En discutant des conséquences d’un accouchement naturel, il lui avait ensuite dit qu’elle avait «un magnifique petit corps», qu’il «avait hâte de l’examiner» et qu’il était certain qu’elle avait un «beau vagin» («You have a great little body, I can’t wait to examine you and l’m sure you have a beautiful vagina»). En témoignant devant le Conseil de discipline du Collège des médecins, la plaignante n’avait pas caché son malaise de voir que le médecin considérait son vagin uniquement pour des relations intimes et non pour donner naissance à un enfant.

Il avait ensuite répété le même commentaire sur son «magnifique petit corps» et son empressement à l’examiner puis, lors de l’examen, la dame s’était crispée et le docteur Climan lui avait alors mentionné que, lors de relations intimes, ce serrement pouvait amener son partenaire à dire «Oh mon Dieu, oh bébé je t’aime» («Oh my God, oh baby I love you»), mais que cela rendait son examen impossible.

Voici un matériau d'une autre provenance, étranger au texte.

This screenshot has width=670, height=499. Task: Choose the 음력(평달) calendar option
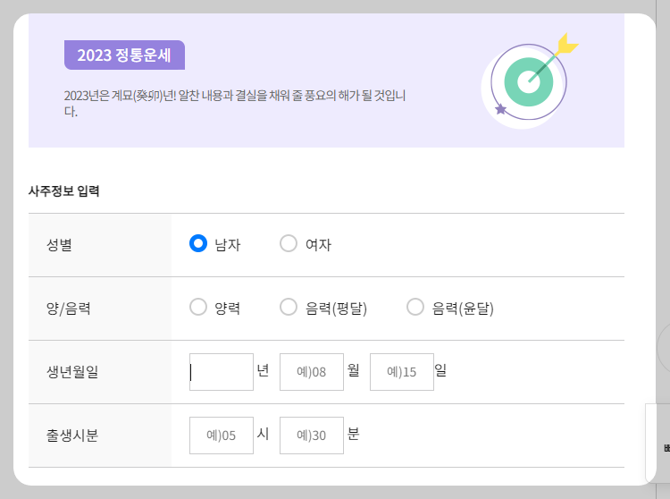point(289,307)
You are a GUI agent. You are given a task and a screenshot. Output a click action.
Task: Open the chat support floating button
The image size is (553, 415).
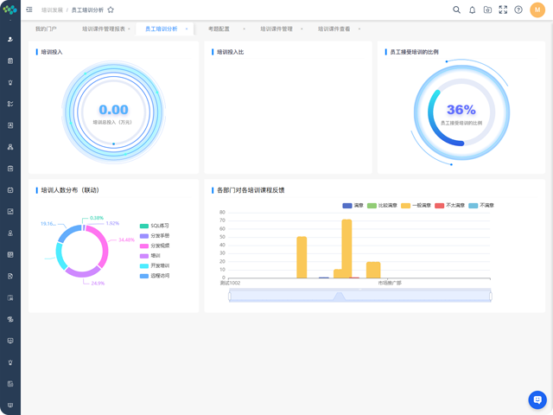(537, 399)
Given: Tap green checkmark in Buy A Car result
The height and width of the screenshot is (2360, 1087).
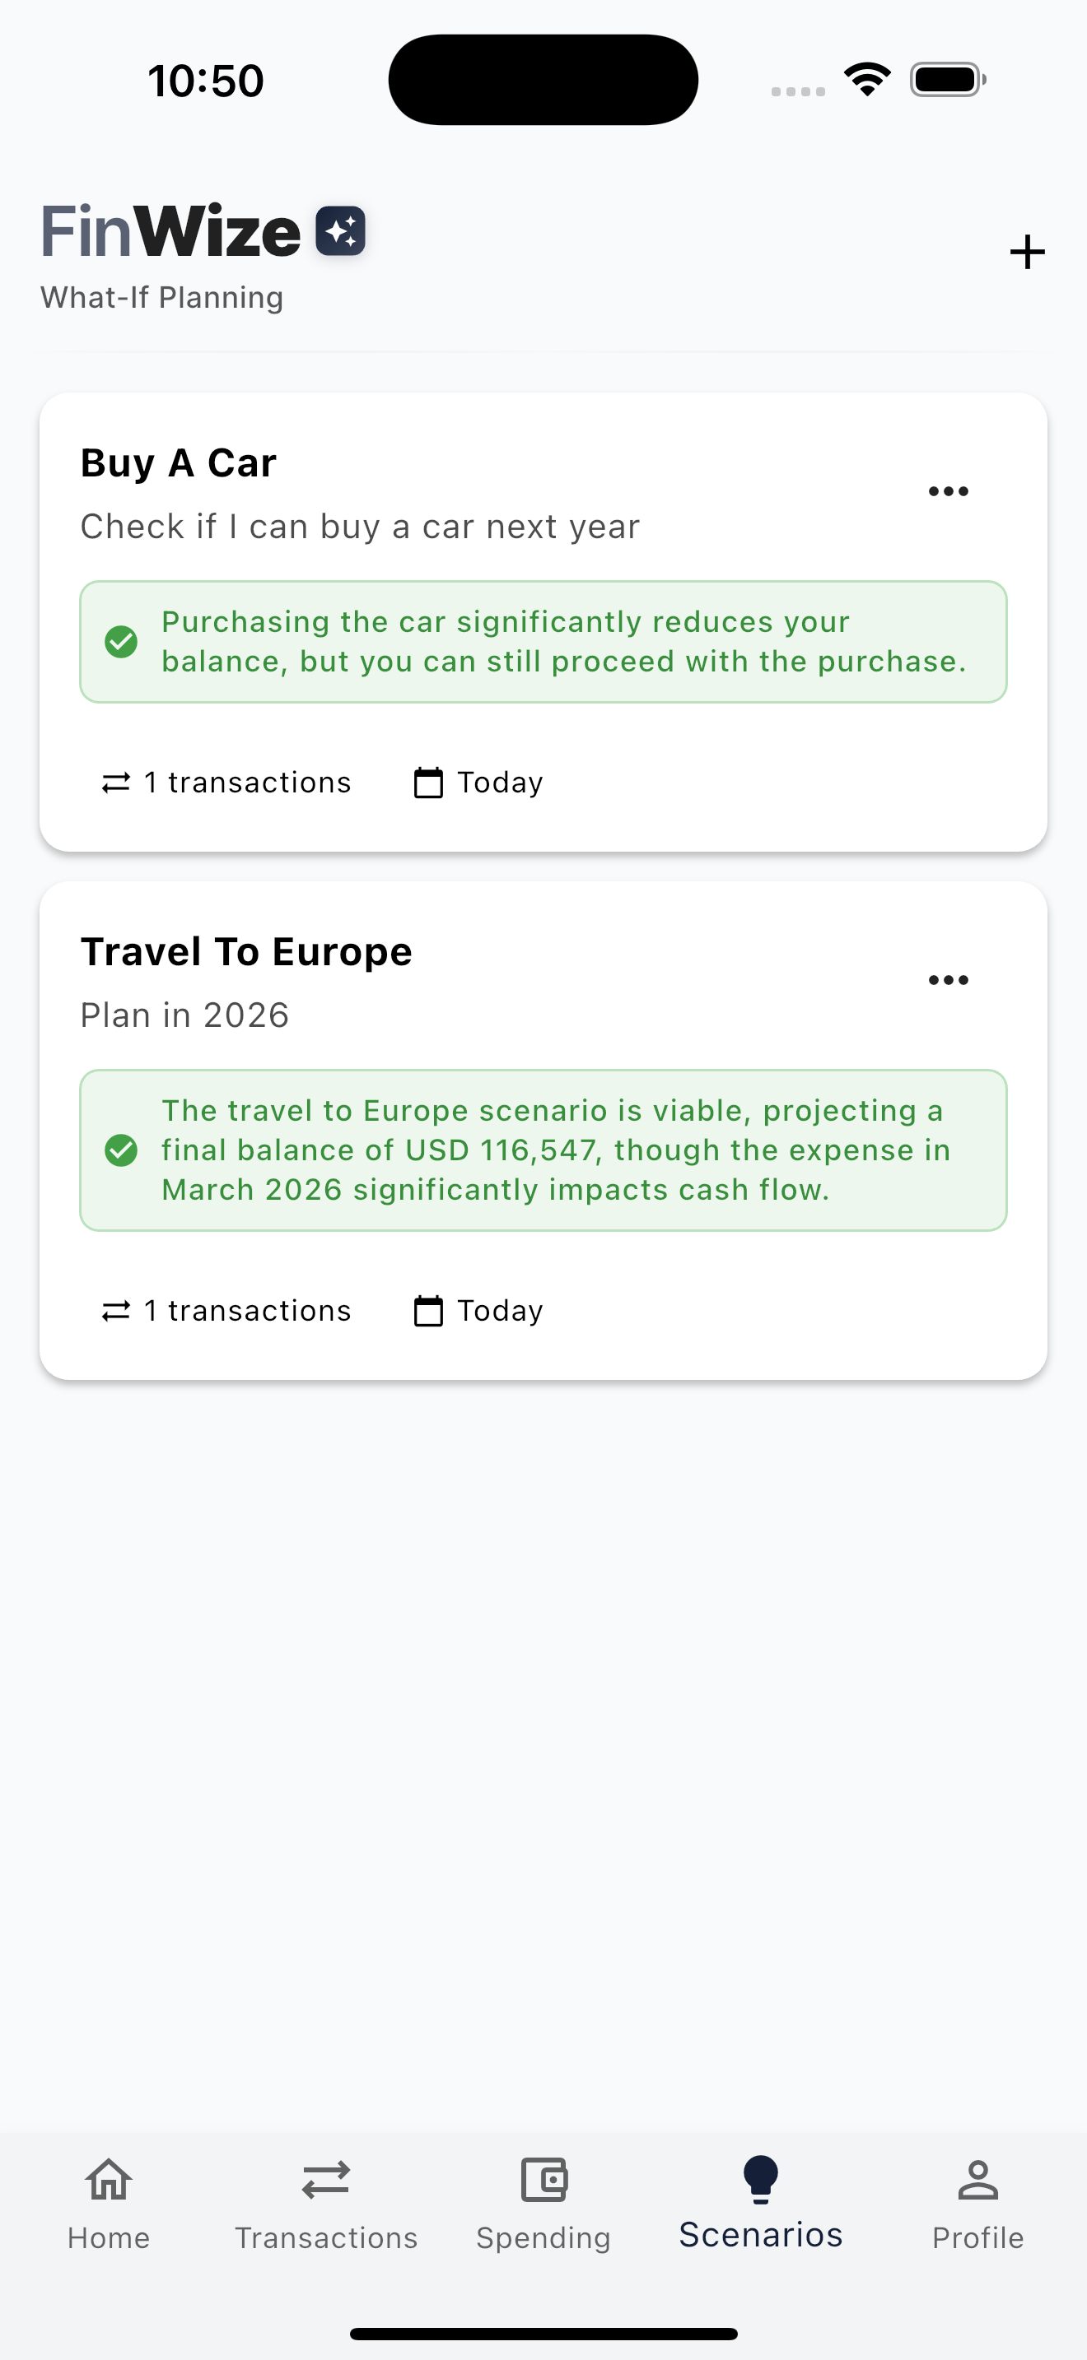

À l’issue de l’examen, alors que la patiente était toujours dévêtue et allongée sur la table d’examen, il lui avait dit qu’elle pouvait donner naissance naturellement, mais que ses relations intimes ne seraient plus jamais les mêmes et qu’il recommandait un accouchement par césarienne, avant d’ajouter un autre commentaire sur son «magnifique petit corps».

Le couple avait quitté le bureau en colère avant de porter plainte au Collège.

«Il parle trop»

En défense, le médecin avait dit savoir «qu’il parle trop» et que «les mots sont des outils puissants». Il avait exprimé ses regrets envers la patiente, mais avait témoigné à l’effet qu’elle était tendue et qu’il avait utilisé l’humour.

Il avait fait valoir qu’une radiation serait désastreuse pour ses patientes, dont plusieurs sont unilingues hispanophones alors qu’il parle couramment l’espagnol. Sa pratique était intense; environ 140 patientes par semaine et de 250 à 280 accouchements par année. Il demandait une radiation d’une journée.

Le syndic du Collège avait toutefois fait valoir que ces commentaires étaient lubriques, déplacés, sexuels et vulgaires et émis alors que la patiente était nue et vulnérable en plein examen gynécologique, ce qui en a décuplé la gravité.

Avertissements ignorés

Aussi, le syndic avait conclu à un risque de récidive élevé puisque des recommandations de syndics adjoints dans des circonstances similaires dans le passé étaient demeurées lettre morte.

Bien que le Conseil de discipline ait fait la distinction entre un abus qui comporte une intention sexuelle et des propos abusifs qui ne comportent pas cette intention, il n’en juge pas moins que la conduite du docteur Climan est «très grave». Il retient également le fait que le gynécologue a fait l’objet non seulement de deux plaintes similaires dans le passé - en 2003 et en 2010 - mais aussi d’une troisième survenue en 2018, soit après le dépôt de la plainte étudiée dans le cas présent. Dans les trois cas, le docteur Climan avait tenu là aussi des propos abusifs et déplacés à connotation sexuelle.

Dans sa décision, le Conseil de discipline donne raison au syndic en ce qui a trait la présence au dossier professionnel «d’éléments qui prouvent qu’un risque de récidive est présent» et que la sanction «doit tenir compte de ce facteur particulièrement aggravant.»